De janeiro a junho quase três mil mulheres perderam o emprego em Pato Branco

No primeiro semestre 2.731 mulheres foram demitidas em Pato Branco - Foto: Marcello Casal/Agência Brasil

O primeiro semestre de 2020 não foi muito promissor no setor do trabalho, principalmente nos quatro meses de enfrentamento a pandemia de coronavírus, e para as mulheres. Em Pato Branco, por exemplo, em um primeiro olhar é possível observar que os números de desligamentos de mulheres foi menor que o de homens, porém é preciso lembrar que há menos mulheres no mercado de trabalho e que a maioria sustenta a família sozinha. Por isso, segundo especialistas, mesmo com um percentual inferior de demissões, o impacto do desemprego feminino é muito maior, no viés econômico e social.

Já no país, de acordo com a Pesquisa Nacional por Amostra de Domicílios Contínua (Pnad Contínua), com a crise causada pela Covid-19 empurrando boa parte da força de trabalho feminina para casa, mais mulheres perderam o emprego neste cenário e o número é 25% maior em relação aos homens.

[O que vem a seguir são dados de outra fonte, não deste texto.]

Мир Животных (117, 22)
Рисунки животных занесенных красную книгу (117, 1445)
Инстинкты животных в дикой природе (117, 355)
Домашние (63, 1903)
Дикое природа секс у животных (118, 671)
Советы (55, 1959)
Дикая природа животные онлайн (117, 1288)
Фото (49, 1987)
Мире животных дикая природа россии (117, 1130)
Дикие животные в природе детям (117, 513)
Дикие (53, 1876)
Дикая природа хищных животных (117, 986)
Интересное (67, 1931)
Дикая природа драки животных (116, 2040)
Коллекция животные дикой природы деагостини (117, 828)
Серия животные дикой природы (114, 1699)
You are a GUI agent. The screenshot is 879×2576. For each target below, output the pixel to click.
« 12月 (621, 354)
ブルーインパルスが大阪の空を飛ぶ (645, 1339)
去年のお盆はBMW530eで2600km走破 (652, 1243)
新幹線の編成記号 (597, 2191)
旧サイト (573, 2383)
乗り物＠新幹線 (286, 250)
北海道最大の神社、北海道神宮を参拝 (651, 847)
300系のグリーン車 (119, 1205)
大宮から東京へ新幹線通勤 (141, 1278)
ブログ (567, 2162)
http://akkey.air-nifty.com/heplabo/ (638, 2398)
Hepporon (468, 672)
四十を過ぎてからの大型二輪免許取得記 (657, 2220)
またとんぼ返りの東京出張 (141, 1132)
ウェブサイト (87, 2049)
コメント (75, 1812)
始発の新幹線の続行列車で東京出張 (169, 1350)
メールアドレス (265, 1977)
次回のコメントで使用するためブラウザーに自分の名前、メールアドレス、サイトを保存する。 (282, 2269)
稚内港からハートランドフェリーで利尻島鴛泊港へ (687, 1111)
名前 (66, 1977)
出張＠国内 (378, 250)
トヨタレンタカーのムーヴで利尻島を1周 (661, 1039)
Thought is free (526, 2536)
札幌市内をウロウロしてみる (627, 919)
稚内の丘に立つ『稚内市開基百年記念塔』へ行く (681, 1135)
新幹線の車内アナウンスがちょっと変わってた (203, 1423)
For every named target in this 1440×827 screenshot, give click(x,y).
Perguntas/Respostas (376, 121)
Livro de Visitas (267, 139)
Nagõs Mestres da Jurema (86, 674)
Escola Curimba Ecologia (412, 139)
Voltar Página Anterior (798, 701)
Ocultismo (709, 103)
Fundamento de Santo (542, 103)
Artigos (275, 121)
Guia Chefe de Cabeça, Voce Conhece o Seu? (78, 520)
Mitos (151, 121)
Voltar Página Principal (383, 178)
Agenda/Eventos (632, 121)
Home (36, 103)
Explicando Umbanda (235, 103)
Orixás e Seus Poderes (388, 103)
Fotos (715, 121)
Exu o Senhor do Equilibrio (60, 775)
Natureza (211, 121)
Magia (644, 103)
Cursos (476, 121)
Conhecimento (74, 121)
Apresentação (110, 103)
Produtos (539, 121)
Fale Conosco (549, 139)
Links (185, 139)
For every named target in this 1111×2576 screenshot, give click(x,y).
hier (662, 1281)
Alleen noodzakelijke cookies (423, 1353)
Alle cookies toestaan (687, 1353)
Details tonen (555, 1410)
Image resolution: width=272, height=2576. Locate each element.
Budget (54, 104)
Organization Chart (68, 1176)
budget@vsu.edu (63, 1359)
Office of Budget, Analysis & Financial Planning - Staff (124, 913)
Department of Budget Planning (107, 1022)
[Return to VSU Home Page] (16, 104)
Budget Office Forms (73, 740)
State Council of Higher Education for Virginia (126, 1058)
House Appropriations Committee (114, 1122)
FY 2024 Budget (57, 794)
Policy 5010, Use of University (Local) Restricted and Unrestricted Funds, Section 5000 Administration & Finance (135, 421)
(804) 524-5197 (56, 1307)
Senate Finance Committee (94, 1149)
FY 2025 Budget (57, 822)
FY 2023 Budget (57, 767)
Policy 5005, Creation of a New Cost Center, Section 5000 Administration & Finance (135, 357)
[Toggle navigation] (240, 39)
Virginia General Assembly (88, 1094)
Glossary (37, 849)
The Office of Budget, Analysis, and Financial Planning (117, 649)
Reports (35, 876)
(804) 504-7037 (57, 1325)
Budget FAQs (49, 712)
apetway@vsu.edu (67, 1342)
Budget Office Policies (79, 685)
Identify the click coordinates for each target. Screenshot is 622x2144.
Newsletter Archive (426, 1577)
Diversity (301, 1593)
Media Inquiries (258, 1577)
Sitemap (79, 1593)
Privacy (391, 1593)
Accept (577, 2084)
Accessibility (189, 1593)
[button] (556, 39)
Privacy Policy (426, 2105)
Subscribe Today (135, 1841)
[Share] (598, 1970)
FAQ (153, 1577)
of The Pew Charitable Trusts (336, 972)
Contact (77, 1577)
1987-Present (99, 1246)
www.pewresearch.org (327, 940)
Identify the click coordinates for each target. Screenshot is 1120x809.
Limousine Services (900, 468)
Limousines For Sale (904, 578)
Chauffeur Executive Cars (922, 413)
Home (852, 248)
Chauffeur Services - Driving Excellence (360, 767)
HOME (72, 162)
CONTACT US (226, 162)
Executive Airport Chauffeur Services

Ainda segundo a pesquisa, além das demissões as mulheres enfrentam mais dificuldades para procurarem vagas e se manterem no mercado de trabalho. Os pesquisadores indicam que essa é a primeira vez nos últimos três anos, no país, em que a maioria das mulheres fica fora da força de trabalho.

Pato Branco

De acordo com o Cadastro Geral de Empregados e Desempregados (Caged), dispositivo utilizado pelo Ministério do Trabalho e Emprego para acompanhar a situação da mão de obra formal no Brasil, em Pato Branco, de janeiro a junho deste ano foram registrados 7.110 desligamentos, sendo 4.124 de homens e 2.986 de mulheres. Ou seja, quase três mil mulheres foram demitidas no município.

Do total dos 7.110 desligamentos, a maioria, ou seja 3.457, ocorreu com pessoas que têm ensino médio completo e estão na faixa etária entre 18 e 24 anos.

A realidade de admissões nesse período aponta um índice inferior. De janeiro a junho, houve em Pato Branco 6.526 admissões, sendo 3.795 de homens e 2.731 de mulheres.

Maio foi o pior mês na área do trabalho, no município, quando apenas 721 pessoas foram contratadas. No contraponto, 968 foram demitidas, sendo 555 homens e 413 mulheres.

Em junho os números do Caged apontam 827 admissões, sendo 547 de homens e 280 de mulheres. Já os desligamentos foram 793, sendo 473 de homens e 320 de mulheres.

O mês mais movimentado no setor, no primeiro semestre, foi fevereiro quando tanto o número de contratações quanto de demissões foram elevados. As admissões totalizaram 1.752 e os desligamentos chegaram a 1.300.